Affordability of Residential Drinking Water and Sewer Utility Services

An analysis of New Jersey estimates water and sewer costs pose affordability concerns for roughly one-fifth of all households. 

Nationally, the residential household costs of drinking water and sewer utility services have been increasing faster than the consumer price index (inflation) and faster than median household incomes since the 1980s. What was once a minor cost has become a significant burden for many households.

An important point is that water and sewer utility costs are only one part of the overall cost of living in New Jersey. Ideally, public policy would address affordability broadly, as a household that can’t afford water and sewer likely can’t afford other costs as well. However, in the absence of broad policies, we must look at specific household costs to determine where unusually high stresses exist.

Measuring the problem of affordability for households is difficult, in part because there is no national consensus approach on how to do so. In addition, much of the information needed for a clear picture is not readily available. As with so many policy issues, it is difficult to manage what hasn’t been measured. That was the challenge facing Jersey Water Works when it sponsored research on this issue in 2017, resulting in three reports by a Rutgers researcher, Professor Daniel Van Abs, and New Jersey Future researchers Tim Evans and Kimberley Irby, on methodology options (2018), a New Jersey methodology (2020), and application of that methodology using New Jersey data (2021). Recently, the 2021 study was adapted for publication in the American Water Works Association Water Science journal. With the 2021 study results available, New Jersey is now poised to determine what should be done to address these affordability issues, as we already have for residential energy demands.

Water and sewer utility costs vary a great deal in New Jersey.

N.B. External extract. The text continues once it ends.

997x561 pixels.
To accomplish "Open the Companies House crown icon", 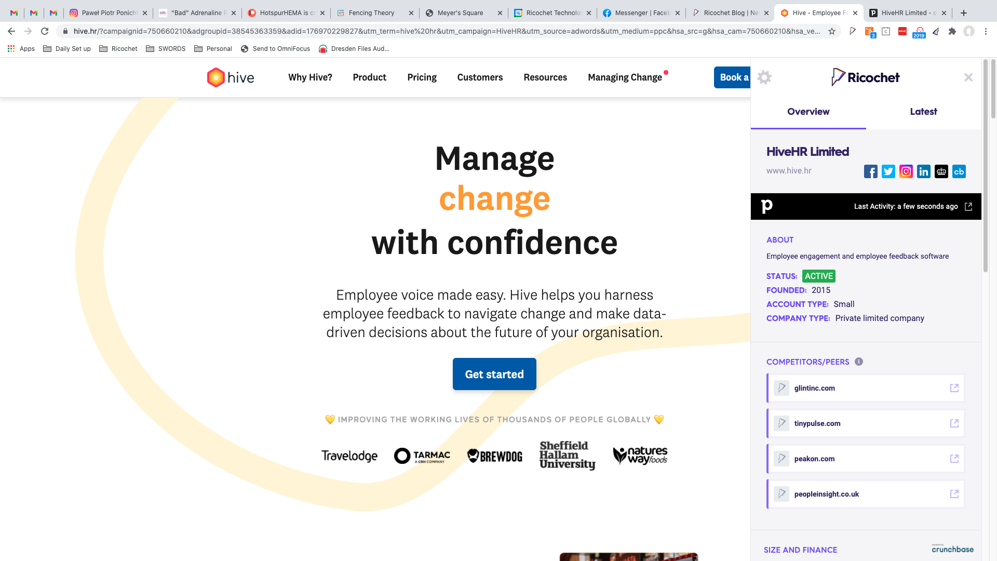I will pos(941,171).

A household using a modest 45,000 gallons per year (sufficient for the indoor water uses of an average three-person household) could pay anywhere from less than $100 to $1600 for both utility services, depending on which specific utilities serve their home. The statewide average was $673 in 2021, based on costs from 266 drinking water utilities and 328 sewer utilities, covering more than 90 percent of those with such services. Most people pay these costs directly, but renters often pay them indirectly, through their rental costs. With a wide range of costs and a wide range of household incomes across the state, the research team developed an approach that analyzes affordability at the neighborhood level, using Census Bureau data. 

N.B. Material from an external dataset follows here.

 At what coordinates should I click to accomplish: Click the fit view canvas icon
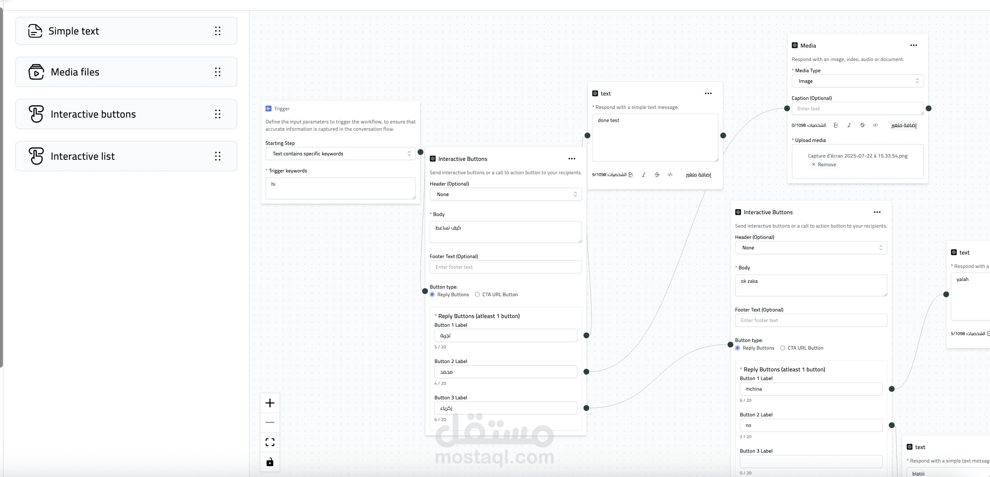270,442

The methodology is based on a recent approach developed by Professor Manuel Teodoro, now with the University of Wisconsin. Simply put, the assessment compares the utility costs for a typical household against the disposable incomes for each census tract. Disposable income is a household’s total income minus essential expenditures (for example, housing, energy utilities, food, transportation, medical); the essential expenditures were determined for each county because the cost of living varies greatly between counties. Where utility costs exceed 10 percent of household disposable income, the household is considered to have an affordability issue.

The results are shown in this map, with deeper colors indicating a higher percentage of households with affordability concerns. A key point is that affordability concerns are not confined to historic urban areas. Many suburban areas (e.g., Pequannock, Keansburg, Maple Shade, Lindenwold, parts of northern Ocean County)  and rural town centers (e.g., Flemington, Salem, Bridgeton, Newton) have high rates of affordability stresses. 

While low-income households often have water and sewer utility costs about the 10 percent threshold, that isn’t always the case, as some areas have unusually low utility costs. Likewise, most households with higher incomes, such as between the 20th and 40th percentile income, will not face affordability stresses, but that isn’t always the case, as some areas have unusually high utility costs. Some counties have higher incomes in general, but also higher costs of living for essential expenditures, making it harder for households to afford these utility costs. And for the areas with the highest stresses, the utility costs range widely as well.

Further research also indicates that affordability stresses occur across areas with a wide range of populations that are other than non-Hispanic White, with little correlation until the highest percentages, about 60 percent. Some areas with relatively high percentages (in the 40 to 60 percent range) have relatively low combined water and sewer utility costs, reducing the impact on households. This is potentially due to many urban areas with high concentrations of racial minorities being served by large regional utilities that spread their costs and revenues over large geographic areas, enabling a degree of de facto internal cross-subsidization.

What the research makes clear is that water and sewer utility affordability stresses are widespread in New Jersey and heavily dependent on an intersection of high utility costs, high costs of essential expenditure, and low disposable income. The methodology can be applied usefully at the neighborhood, utility, municipality, county and state level. In particular, it could be used to compare other data items collected by water and sewer utilities with demographic and socioeconomic data from the Census Bureau and other sources, to shed further light on the financial stresses that utilities’ customers may be facing.